Symantec Access Management

We are trying to import a certificate in SiteMinder Certificate Data Store via Adminui-X509 Certificate Management.

Upon importing it gives an error as,

1. Error reading private key file

2. This is an expired certificate and cannot be added to the Certificate Data Store.

1st error comes when we are importing it as a separate key and cert file.

2nd error comes when we are importing it in p12 format.

This certificate is not expired and is in use elsewhere as well, without any error.

e.g. We are using it as an SSL certificate and there we have no errors in SSL transactions.

What could be the possible reason for this error ? Please suggest.

Regards,

Anurag

Hi Anurag,

For the expired certificate error, can you validate your p12 certificate using key store and confirm it's not expired ?

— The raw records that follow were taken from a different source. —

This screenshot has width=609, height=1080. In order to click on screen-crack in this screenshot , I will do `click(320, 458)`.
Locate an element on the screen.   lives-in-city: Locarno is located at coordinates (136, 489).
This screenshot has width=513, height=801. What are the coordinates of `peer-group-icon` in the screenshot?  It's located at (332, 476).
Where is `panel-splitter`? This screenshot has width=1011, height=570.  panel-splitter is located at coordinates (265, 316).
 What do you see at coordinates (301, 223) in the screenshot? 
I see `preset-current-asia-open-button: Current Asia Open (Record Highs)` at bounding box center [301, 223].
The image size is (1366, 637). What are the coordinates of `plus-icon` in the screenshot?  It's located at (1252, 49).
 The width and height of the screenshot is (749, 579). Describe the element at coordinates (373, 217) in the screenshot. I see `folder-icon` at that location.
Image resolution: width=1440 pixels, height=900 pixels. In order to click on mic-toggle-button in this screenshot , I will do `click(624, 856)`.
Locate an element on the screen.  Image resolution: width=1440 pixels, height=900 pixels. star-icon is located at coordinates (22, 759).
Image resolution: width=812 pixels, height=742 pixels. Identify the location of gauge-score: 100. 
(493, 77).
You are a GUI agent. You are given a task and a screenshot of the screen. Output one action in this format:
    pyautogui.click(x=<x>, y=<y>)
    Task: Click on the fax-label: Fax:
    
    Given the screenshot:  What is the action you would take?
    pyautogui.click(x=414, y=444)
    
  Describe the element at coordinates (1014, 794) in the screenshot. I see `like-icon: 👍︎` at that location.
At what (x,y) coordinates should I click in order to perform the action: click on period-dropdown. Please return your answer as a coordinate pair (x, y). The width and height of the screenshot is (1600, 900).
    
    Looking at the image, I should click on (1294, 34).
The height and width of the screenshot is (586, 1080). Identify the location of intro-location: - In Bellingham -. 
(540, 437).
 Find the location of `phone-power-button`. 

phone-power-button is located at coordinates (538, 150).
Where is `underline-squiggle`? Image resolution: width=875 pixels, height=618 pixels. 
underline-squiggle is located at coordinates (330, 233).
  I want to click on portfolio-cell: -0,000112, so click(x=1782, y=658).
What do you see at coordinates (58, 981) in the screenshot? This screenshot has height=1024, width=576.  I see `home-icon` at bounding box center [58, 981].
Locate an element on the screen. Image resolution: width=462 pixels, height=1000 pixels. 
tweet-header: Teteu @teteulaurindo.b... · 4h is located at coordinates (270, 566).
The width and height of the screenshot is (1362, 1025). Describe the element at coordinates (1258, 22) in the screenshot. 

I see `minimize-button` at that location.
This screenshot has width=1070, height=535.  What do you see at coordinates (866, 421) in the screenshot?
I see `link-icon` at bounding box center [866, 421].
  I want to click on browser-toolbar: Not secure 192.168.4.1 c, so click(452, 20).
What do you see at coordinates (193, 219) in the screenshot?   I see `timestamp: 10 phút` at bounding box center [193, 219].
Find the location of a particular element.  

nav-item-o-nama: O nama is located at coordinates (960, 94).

C:\Program Files\Java\jdk1.8.0_131\bin> keytool -list -keystore ujwol.pfx -storepass siteminder -storetype PKCS12 -v
Keystore type: PKCS12
Keystore provider: SunJSSE
Your keystore contains 1 entry
Alias name: le-eeee6be7-3d48-498f-8888-43f30f7adef7
Creation date: 07/09/2017
Entry type: PrivateKeyEntry
Certificate chain length: 2
Certificate[1]:
Owner: EMAILADDRESS=sgdgs@ca.com, CN=Ujwol Shrestha, CN=Users, DC=ad12, DC=lab
Issuer: CN=ad12-SHRUJ01-I2077-CA, DC=ad12, DC=lab
Serial number: 1400000016c093d34009ff8787000000000016
Valid from: Fri May 05 16:55:00 AEST 2017 until: Sat May 05 16:55:00 AEST 2018
Certificate fingerprints:
 MD5: B6:6A:AF:16:9B:8B:8C:CE:7C:F9:A8:22:56:9E:41:0B
 SHA1: DB:AC:9D:2B:21:D7:AB:C2:6B:8B:80:AB:6F:8D:AA:67:BF:EF:20:65
 SHA256: 15:A2:2E:DE:8E:03:97:BC:E6:67:3D:0F:AF:21:A1:3C:8A:FC:E6:CB:EB:6C:E9:11:A4:16:4F:66:28:3A:CC:47
 Signature algorithm name: SHA1withRSA
 Version: 3
Extensions:

Regards,

Ujwol

Hi Ujwol,

I ran this command and noticed the output as below (in the end).

Keystore contains 1 entry with Certificate chain length: 2.

Certificate 1 is not expired but Certificate 2 is in expired state.

So this looks like to be the issue, right ?

I have few queries from PKI perspective, if you can please help.

Will this expired certificate in the chain make this certificate completely unusable ?

Is there a way to remove this expired certificate chain and still have this certificate (Public/Private Key) valid and then import it in SiteMinder ?

Also, a brief history of this certificate import.

This certificate was originally in JKS format. From where I imported it to PKCS12 format using Keytool.

I just imported the specific alias which I needed.

keytool -importkeystore -alias TestCert -srckeystore Test.jks -destkeystore Test.p12 -destkeypass password -deststoretype PKCS12

Output:

 

Keystore type: PKCS12
Keystore provider: SunJSSE

Your keystore contains 1 entry

Alias name: ####
Creation date: ####
Entry type: PrivateKeyEntry
Certificate chain length: 2

 

Certificate[1]:
####Details####
Valid from: Still Valid
Signature algorithm name: SHA1withRSA

 

Certificate[2]:
####Details####
Valid from: EXPIRED Date
Signature algorithm name: MD5withRSA

Regards,

Anurag

Q. Certificate 1 is not expired but Certificate 2 is in expired state.

So this looks like to be the issue, right ?

Ujwol => Correct. 

Q. Will this expired certificate in the chain make this certificate completely unusable ?

Is there a way to remove this expired certificate chain and still have this certificate (Public/Private Key) valid and then import it in SiteMinder ?

Ujwol => Yes. For a certificate to be valid, all its intermediate certificate chain needs to be valid as well.